For some companies, this could mean uncovering a wealth of hidden potential and opportunities, and open up entirely new avenues of possibility they may have been unaware of.
As the Digital Transformation continues to change the way we think about work, new approaches to almost every aspect of the workplace are beginning to arise. New HR technologies are beginning to provide unprecedented visibility into large workforces, bolstering agility and resilience in the face of a tumultuous and unstable economic landscape, and companies are harnessing all of their resources in an ongoing effort to respond and deal with new situations as they arise.
But while it’s become quite common to think about new ways to address old goals, the question of “what else are we capable of doing” is rarely asked.

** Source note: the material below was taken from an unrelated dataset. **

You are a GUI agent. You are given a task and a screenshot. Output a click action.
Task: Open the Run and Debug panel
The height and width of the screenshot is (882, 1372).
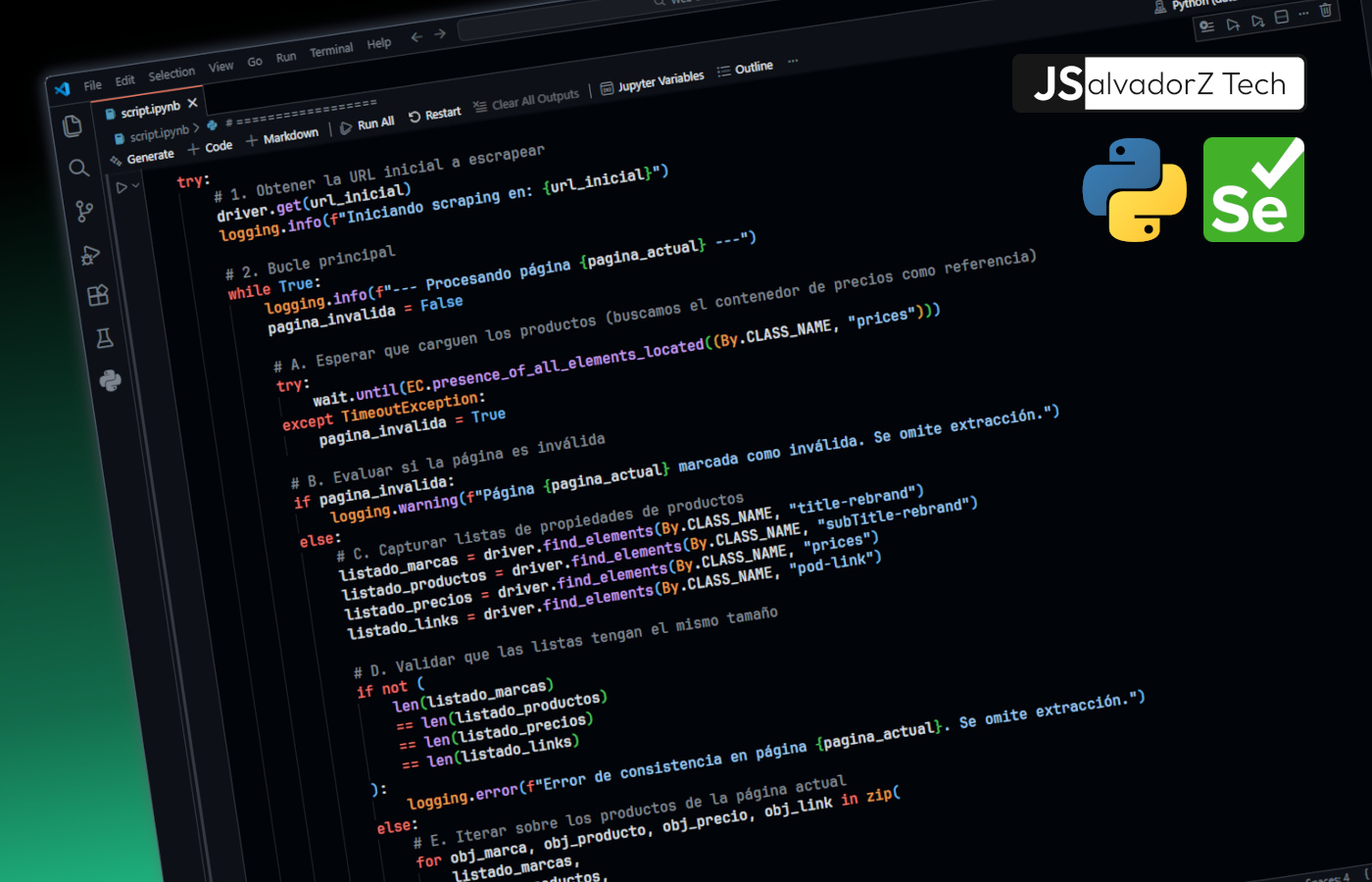[x=89, y=254]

And that’s a shame, because with the data that modern HR platforms gather and analyze, it’s not just new approaches to managing the workforce that we should be thinking about.
Talent Marketplaces and other new tools in the HR toolbox promise to “flatten hierarchical organizational structures” and “democratize the workplace.”

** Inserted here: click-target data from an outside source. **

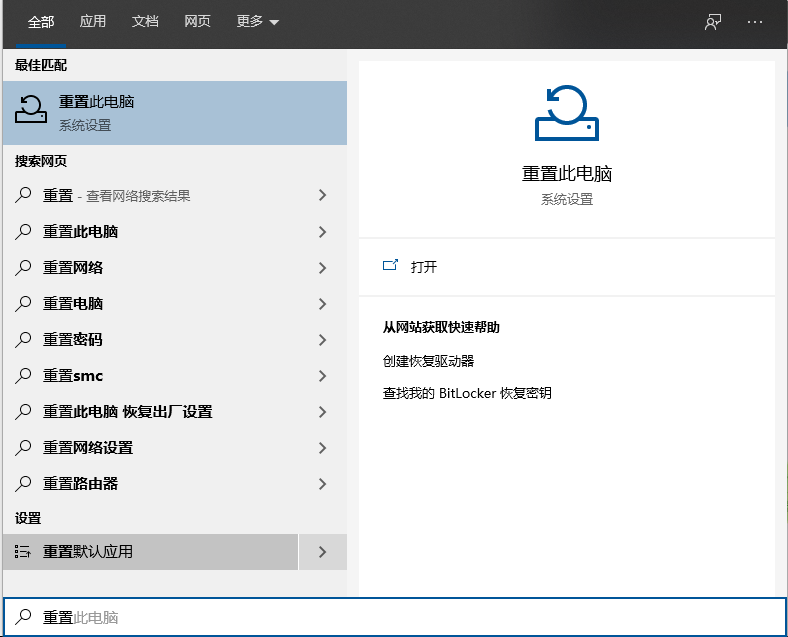Screen dimensions: 788x637
Task: Click the feedback icon in top bar
Action: (x=713, y=22)

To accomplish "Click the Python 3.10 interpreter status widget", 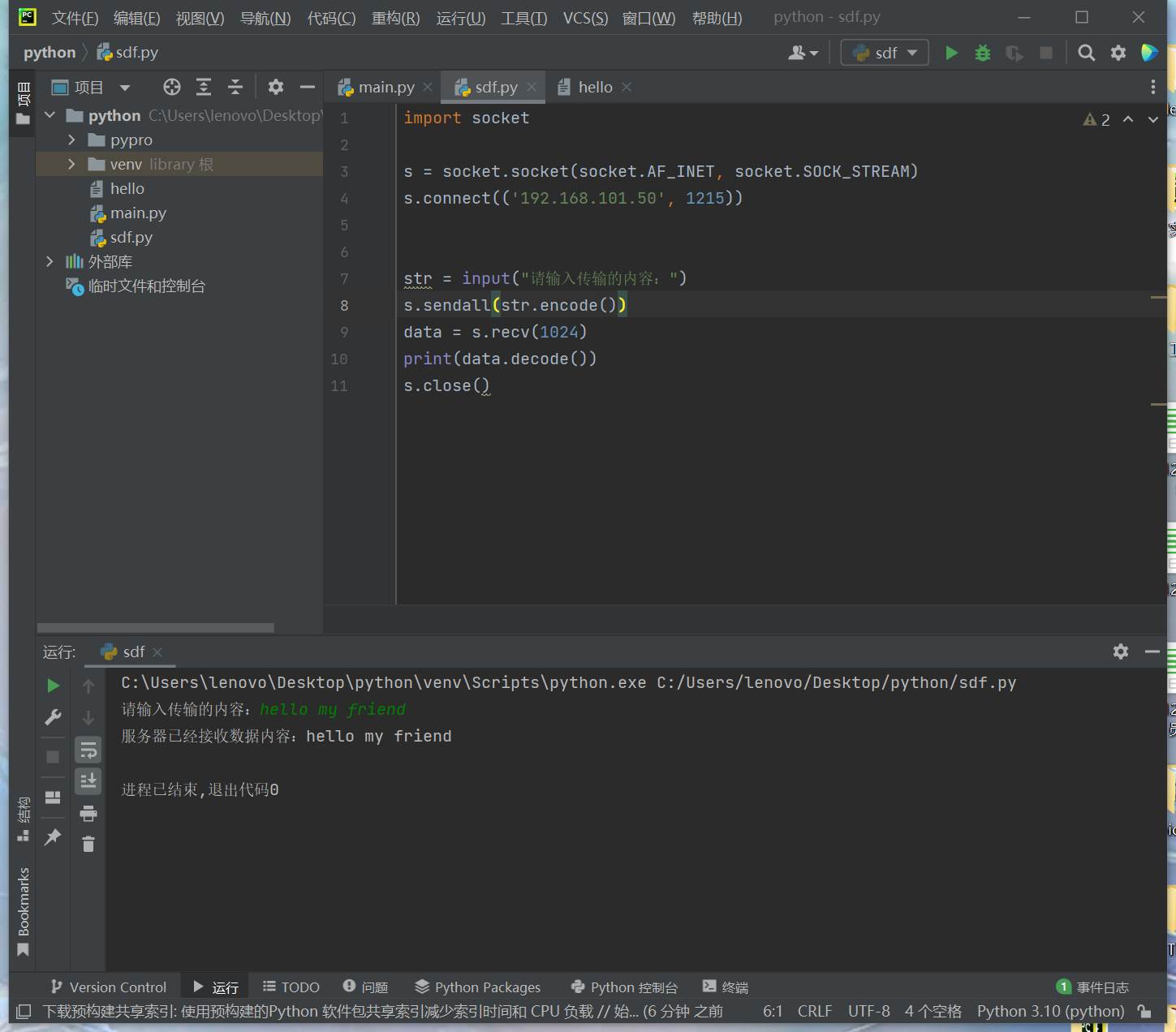I will pyautogui.click(x=1050, y=1011).
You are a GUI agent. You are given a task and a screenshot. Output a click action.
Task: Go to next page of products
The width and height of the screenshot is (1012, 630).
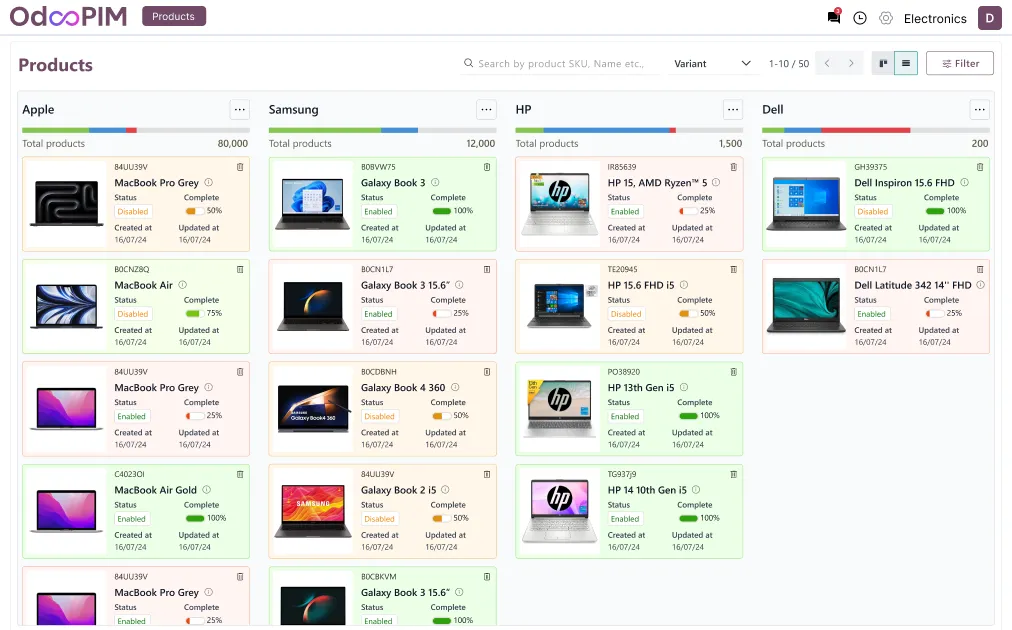click(851, 63)
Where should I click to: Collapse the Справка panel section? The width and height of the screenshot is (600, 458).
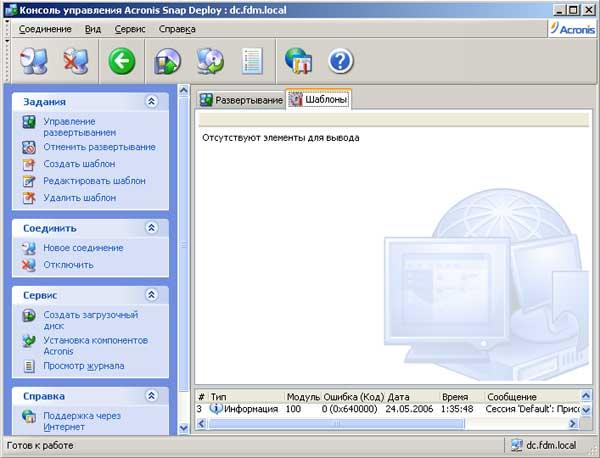152,396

Almost every discussion pertaining to the future of work generally tends to agree that these are important goals for forward-thinking organizations, but they’re often discussed in the context of a “self-managing workforce,” in which the assumption is that goals are still dictated from on-high, and that it’s only the how, not the what, that the workforce will manage on its own. But a democratized organization can do more than just manage itself. When you are able to look at the skill and talent availability within an organization in a holistic manner, unshackled from the paradigm of job descriptions, you can also start asking what else your company can do. By virtue of sharing their skills and abilities, employees may start influencing not just their own career paths within the organization, but the business model and strategy of the organization itself.
But what would that actually look like?
As companies adapt and change, departments might get closed, downsized or restructured.

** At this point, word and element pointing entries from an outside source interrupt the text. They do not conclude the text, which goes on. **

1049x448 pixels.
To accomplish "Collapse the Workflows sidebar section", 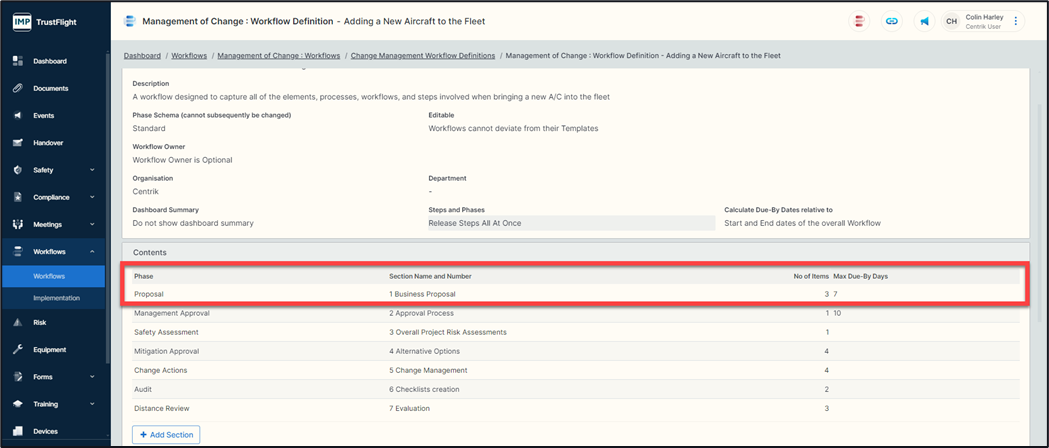I will pyautogui.click(x=92, y=252).
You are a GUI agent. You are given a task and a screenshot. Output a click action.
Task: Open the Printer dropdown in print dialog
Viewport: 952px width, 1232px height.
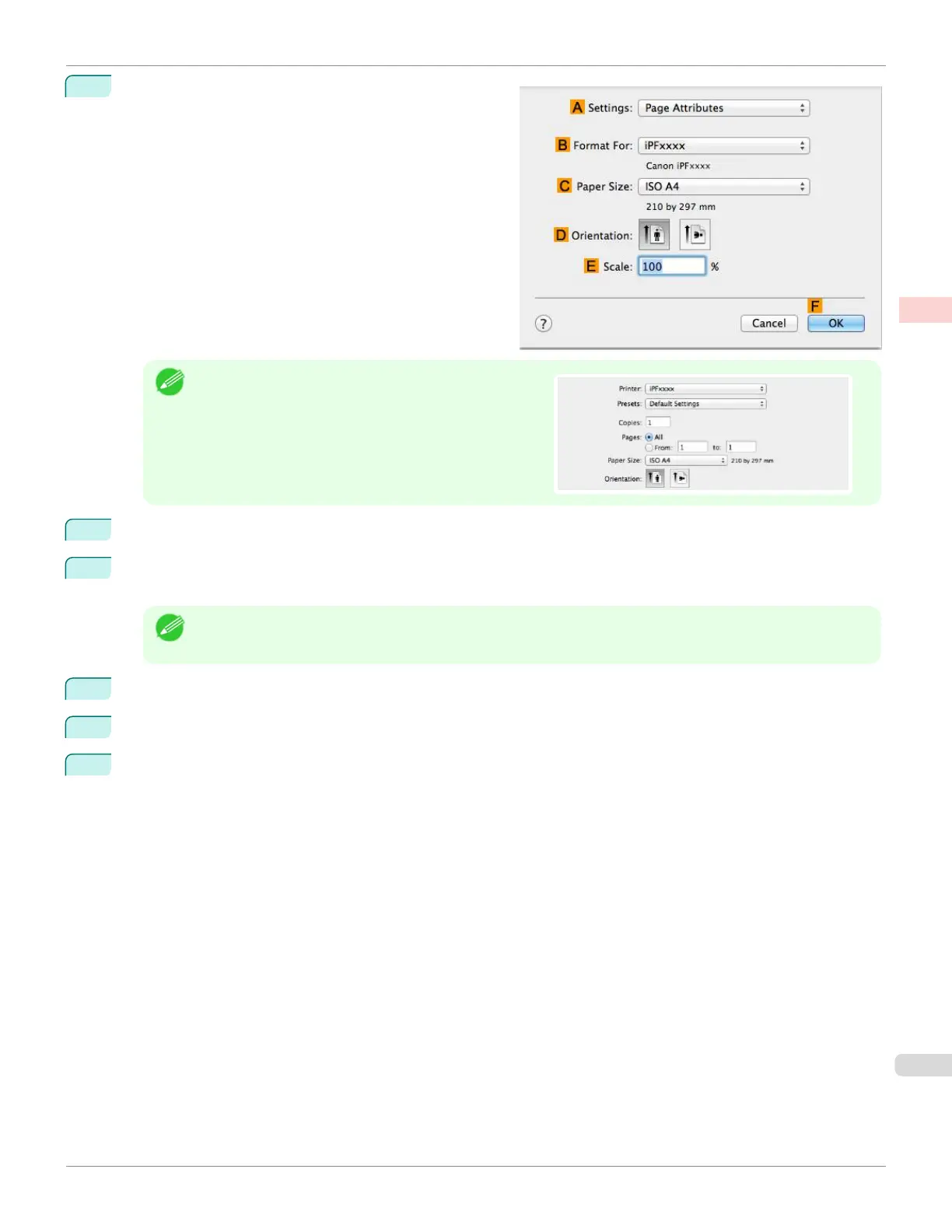(706, 389)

If the company has a strong culture of inner mobility, the people making up the department might find new positions within the organization and remain employees in the capacity of new roles. But it’s also possible to look at the specific skills and abilities encapsulated within that department and ask, “What else can this group of people do, together?”
The department closing down may be sales-oriented, but with smart skill mapping, you may find that many of the people staffing it also possess coding abilities, or may have a marketing background – and that they can continue to work as a cohesive unit within the company under a completely new directive.
You might also find that many of your employees are familiar with specific fields you’ve never associated with your business before – many might be musicians, or ski enthusiasts, or avid cooks, to name a few whimsical options – and already able to interface with and open up new markets and fields for your product, if only they had the chance to sit down together and think about the way their skills relate to the business.
So what does this mean for the future of work?
As Shakespeare’s Hamlet once said, “the readiness is all;” in a world that’s in constant flux, having the ability to put one and one together to forge new paths for your organization is critical, and being able to look at all of your options before hard choices are made can truly make or break a company.
Being able to constantly re-discover what your workforce is capable of, regardless of what you originally hired it for, is a major game changer. It requires keeping an open mind, but holds the potential to allow your company to seize and capitalize on opportunities you may have never even been aware of.